> TASK TO COMPLETE:
Somewhere below are a line with "924x587 pixels. At" and a later line with "Task: Open settings". Output exactly those lines and all lines between them.

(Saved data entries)
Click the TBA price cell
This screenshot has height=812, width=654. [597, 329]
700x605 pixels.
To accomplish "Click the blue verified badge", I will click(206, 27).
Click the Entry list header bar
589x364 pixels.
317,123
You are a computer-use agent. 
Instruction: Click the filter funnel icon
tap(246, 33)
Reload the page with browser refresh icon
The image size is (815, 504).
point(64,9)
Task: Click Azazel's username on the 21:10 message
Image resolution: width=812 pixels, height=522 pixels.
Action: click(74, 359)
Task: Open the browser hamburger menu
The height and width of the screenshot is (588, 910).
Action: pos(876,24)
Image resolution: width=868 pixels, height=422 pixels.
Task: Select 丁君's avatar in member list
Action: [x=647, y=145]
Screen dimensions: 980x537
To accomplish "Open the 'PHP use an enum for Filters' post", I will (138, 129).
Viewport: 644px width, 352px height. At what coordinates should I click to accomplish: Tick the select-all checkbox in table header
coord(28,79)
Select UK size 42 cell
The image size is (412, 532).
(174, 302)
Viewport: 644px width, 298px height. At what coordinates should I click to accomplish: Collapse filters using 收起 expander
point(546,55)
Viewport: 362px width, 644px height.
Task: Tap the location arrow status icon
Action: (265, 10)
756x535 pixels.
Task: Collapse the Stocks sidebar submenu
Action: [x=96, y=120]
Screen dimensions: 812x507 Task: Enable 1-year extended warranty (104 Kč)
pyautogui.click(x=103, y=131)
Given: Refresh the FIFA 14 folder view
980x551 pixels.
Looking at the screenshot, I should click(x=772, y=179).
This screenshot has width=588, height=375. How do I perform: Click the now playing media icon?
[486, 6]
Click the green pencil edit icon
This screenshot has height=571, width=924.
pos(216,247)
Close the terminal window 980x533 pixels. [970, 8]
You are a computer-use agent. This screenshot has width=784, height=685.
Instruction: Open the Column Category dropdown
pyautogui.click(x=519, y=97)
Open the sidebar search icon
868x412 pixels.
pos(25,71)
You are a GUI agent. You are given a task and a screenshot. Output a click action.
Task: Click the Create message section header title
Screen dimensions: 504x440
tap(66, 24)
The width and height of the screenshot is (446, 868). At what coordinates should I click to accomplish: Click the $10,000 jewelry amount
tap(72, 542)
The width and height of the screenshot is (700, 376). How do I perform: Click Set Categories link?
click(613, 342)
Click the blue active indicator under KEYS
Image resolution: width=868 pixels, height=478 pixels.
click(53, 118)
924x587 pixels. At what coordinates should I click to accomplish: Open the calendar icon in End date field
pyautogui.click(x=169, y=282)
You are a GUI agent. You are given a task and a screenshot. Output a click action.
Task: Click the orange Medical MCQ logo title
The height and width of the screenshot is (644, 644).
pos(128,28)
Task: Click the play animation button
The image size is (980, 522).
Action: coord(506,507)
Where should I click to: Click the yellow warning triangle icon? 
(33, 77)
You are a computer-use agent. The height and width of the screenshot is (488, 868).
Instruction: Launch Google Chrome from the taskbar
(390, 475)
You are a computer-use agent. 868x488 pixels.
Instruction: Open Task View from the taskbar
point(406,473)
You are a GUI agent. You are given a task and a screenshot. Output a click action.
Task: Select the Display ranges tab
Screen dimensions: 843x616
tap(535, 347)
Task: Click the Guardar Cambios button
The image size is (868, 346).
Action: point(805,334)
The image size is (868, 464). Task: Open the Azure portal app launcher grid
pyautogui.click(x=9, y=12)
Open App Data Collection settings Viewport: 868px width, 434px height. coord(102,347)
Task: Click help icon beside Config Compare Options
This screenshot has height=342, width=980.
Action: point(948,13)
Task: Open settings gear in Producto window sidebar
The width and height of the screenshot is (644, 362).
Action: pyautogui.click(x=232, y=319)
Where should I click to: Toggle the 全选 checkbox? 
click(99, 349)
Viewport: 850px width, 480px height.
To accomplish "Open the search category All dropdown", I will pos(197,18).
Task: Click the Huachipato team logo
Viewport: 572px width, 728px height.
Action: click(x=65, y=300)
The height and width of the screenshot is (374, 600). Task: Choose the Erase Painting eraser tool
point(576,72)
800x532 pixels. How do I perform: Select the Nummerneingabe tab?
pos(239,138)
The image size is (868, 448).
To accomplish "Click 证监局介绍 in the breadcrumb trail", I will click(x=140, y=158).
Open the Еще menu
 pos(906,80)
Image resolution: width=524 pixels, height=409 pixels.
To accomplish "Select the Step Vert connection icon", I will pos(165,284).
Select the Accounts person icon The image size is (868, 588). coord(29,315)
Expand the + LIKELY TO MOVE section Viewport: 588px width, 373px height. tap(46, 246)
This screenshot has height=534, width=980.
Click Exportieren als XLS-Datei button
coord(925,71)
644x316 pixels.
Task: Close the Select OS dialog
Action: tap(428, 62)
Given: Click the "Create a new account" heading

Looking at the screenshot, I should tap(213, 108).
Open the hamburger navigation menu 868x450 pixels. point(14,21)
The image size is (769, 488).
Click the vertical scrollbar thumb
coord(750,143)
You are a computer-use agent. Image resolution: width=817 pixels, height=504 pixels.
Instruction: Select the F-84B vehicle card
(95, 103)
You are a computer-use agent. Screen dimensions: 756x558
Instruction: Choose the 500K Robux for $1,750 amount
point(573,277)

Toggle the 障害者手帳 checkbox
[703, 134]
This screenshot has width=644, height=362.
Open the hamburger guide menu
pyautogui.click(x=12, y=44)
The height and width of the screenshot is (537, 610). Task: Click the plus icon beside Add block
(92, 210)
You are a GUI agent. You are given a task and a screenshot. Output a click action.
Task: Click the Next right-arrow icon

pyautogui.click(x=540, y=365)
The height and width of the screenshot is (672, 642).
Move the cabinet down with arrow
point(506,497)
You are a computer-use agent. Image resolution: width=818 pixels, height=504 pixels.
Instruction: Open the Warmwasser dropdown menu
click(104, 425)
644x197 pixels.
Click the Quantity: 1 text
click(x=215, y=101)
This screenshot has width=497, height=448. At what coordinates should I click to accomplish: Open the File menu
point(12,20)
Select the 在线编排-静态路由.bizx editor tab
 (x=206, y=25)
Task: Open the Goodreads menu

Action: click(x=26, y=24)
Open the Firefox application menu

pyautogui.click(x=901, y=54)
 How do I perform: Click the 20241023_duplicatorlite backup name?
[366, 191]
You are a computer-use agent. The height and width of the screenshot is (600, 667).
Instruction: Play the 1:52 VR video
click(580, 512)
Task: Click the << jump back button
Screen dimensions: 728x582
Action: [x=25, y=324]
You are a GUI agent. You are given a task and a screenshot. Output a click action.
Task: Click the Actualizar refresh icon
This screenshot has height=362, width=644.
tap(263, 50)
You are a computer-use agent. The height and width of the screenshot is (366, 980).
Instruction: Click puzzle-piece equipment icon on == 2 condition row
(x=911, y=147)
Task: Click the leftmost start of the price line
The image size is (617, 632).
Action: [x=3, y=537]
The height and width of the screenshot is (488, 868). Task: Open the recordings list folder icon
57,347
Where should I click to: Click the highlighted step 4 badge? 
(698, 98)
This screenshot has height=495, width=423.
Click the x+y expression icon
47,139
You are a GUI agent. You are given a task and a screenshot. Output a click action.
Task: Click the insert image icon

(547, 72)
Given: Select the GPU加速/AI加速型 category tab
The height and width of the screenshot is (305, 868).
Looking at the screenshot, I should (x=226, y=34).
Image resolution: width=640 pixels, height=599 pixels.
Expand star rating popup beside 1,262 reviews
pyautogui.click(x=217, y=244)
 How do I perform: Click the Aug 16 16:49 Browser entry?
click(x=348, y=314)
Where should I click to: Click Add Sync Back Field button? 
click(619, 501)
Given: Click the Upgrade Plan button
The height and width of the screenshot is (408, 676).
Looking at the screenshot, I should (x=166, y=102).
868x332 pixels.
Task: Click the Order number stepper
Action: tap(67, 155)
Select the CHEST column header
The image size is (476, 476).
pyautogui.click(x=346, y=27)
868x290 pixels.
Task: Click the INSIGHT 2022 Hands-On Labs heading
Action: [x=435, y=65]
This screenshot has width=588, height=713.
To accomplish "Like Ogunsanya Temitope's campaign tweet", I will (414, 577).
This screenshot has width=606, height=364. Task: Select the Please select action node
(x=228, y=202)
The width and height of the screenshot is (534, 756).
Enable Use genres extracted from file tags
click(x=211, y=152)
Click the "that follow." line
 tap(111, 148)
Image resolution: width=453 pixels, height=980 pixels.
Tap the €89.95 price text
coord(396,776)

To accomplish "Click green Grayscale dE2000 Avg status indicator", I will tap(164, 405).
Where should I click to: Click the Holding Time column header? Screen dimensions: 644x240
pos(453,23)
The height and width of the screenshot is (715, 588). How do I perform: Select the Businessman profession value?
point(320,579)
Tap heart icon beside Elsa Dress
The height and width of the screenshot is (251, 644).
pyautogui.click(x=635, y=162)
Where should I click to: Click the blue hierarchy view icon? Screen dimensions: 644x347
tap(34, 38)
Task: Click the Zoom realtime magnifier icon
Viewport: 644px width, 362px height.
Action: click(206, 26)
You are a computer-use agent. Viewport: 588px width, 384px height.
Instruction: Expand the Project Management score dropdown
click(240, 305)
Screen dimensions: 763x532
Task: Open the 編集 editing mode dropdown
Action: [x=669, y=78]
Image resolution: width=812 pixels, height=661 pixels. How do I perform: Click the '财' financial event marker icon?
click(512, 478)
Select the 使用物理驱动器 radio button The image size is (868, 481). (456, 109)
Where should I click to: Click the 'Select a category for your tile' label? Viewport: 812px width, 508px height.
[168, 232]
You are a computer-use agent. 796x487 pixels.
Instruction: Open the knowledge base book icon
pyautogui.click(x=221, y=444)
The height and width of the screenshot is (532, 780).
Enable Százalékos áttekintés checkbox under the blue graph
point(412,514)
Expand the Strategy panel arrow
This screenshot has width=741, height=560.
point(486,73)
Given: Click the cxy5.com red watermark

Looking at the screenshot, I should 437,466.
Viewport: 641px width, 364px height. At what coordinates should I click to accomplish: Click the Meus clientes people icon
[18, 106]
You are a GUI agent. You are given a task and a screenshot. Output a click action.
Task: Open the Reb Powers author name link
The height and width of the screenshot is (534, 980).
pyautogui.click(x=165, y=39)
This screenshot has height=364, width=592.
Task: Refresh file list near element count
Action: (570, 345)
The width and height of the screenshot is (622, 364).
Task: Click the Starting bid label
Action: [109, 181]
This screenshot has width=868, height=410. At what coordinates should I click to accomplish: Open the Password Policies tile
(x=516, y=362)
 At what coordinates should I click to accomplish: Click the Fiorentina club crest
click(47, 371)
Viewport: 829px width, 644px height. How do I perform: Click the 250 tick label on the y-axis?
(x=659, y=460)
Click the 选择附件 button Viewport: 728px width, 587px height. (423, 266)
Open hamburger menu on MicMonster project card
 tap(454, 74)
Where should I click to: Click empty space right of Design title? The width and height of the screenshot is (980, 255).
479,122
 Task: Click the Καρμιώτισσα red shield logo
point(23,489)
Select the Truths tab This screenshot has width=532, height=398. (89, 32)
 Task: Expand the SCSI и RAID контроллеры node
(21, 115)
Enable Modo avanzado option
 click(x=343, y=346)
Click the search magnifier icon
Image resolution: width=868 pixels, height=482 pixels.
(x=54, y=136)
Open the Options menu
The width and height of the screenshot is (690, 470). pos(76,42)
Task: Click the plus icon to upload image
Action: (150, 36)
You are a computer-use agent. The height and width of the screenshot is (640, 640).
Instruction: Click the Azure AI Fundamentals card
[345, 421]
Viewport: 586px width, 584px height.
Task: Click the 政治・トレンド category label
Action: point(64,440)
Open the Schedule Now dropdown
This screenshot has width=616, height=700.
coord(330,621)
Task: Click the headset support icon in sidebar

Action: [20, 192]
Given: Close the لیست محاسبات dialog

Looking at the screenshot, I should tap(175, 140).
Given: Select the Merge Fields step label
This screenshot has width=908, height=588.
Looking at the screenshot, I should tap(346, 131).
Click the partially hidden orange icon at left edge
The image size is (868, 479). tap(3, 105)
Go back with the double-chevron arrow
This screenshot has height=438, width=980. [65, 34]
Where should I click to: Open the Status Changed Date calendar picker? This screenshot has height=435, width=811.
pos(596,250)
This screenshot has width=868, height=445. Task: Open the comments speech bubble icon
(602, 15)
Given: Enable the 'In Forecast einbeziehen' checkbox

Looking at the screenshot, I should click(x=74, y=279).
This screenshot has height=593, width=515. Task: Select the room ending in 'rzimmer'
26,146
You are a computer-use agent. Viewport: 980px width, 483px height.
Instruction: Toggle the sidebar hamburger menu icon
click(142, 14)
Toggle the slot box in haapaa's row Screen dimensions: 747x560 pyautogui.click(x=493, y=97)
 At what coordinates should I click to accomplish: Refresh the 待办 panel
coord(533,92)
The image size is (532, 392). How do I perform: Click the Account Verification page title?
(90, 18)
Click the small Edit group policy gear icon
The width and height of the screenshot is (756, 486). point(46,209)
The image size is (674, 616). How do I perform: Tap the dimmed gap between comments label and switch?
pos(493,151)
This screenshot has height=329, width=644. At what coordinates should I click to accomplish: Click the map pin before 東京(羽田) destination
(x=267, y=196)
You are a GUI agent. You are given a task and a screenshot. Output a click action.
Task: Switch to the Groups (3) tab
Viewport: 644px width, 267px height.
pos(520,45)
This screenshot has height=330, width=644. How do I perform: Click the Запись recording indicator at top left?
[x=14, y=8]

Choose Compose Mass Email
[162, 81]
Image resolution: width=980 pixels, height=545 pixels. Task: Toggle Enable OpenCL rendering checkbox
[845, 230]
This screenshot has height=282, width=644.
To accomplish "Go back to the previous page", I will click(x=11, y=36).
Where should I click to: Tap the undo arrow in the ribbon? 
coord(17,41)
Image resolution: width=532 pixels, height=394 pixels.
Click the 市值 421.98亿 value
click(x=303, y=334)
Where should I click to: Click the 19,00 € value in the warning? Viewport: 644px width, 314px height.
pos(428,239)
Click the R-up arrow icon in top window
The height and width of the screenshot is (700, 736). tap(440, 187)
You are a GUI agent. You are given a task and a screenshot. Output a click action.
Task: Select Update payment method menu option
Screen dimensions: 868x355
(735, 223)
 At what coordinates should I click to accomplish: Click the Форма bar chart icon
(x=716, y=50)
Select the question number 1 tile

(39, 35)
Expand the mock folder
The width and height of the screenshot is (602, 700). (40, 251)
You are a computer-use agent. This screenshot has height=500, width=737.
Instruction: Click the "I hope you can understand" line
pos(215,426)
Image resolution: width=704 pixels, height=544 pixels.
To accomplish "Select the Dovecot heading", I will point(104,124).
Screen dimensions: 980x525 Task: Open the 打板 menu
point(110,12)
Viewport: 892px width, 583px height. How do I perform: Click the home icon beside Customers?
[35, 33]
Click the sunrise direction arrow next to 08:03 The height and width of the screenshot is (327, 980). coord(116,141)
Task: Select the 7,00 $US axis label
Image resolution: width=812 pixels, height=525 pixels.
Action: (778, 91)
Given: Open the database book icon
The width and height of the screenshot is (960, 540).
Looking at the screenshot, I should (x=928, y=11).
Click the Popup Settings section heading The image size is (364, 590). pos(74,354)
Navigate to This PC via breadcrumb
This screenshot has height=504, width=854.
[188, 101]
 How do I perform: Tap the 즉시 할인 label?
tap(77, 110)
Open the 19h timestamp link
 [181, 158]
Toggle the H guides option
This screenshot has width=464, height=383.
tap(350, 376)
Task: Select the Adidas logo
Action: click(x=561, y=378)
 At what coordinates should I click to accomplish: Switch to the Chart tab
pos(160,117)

> SOLUTION FOR THIS EXERCISE:
924x587 pixels. At what coordinates should I click to accomplish: Open the calendar icon in End date field
pyautogui.click(x=169, y=282)
You are a GUI agent. You are given a task and a screenshot. Output a click action.
Task: Click the orange Medical MCQ logo title
The height and width of the screenshot is (644, 644).
pos(128,28)
Task: Click the play animation button
The image size is (980, 522).
Action: coord(506,507)
Where should I click to: Click the yellow warning triangle icon? 
(33, 77)
You are a computer-use agent. The height and width of the screenshot is (488, 868).
Instruction: Launch Google Chrome from the taskbar
(390, 475)
You are a computer-use agent. 868x488 pixels.
Instruction: Open Task View from the taskbar
point(406,473)
You are a GUI agent. You are given a task and a screenshot. Output a click action.
Task: Select the Display ranges tab
Screen dimensions: 843x616
tap(535, 347)
Task: Click the Guardar Cambios button
The image size is (868, 346).
Action: point(805,334)
The image size is (868, 464). Task: Open the Azure portal app launcher grid
pyautogui.click(x=9, y=12)
Open App Data Collection settings Viewport: 868px width, 434px height. coord(102,347)
Task: Click help icon beside Config Compare Options
This screenshot has height=342, width=980.
Action: point(948,13)
Task: Open settings gear in Producto window sidebar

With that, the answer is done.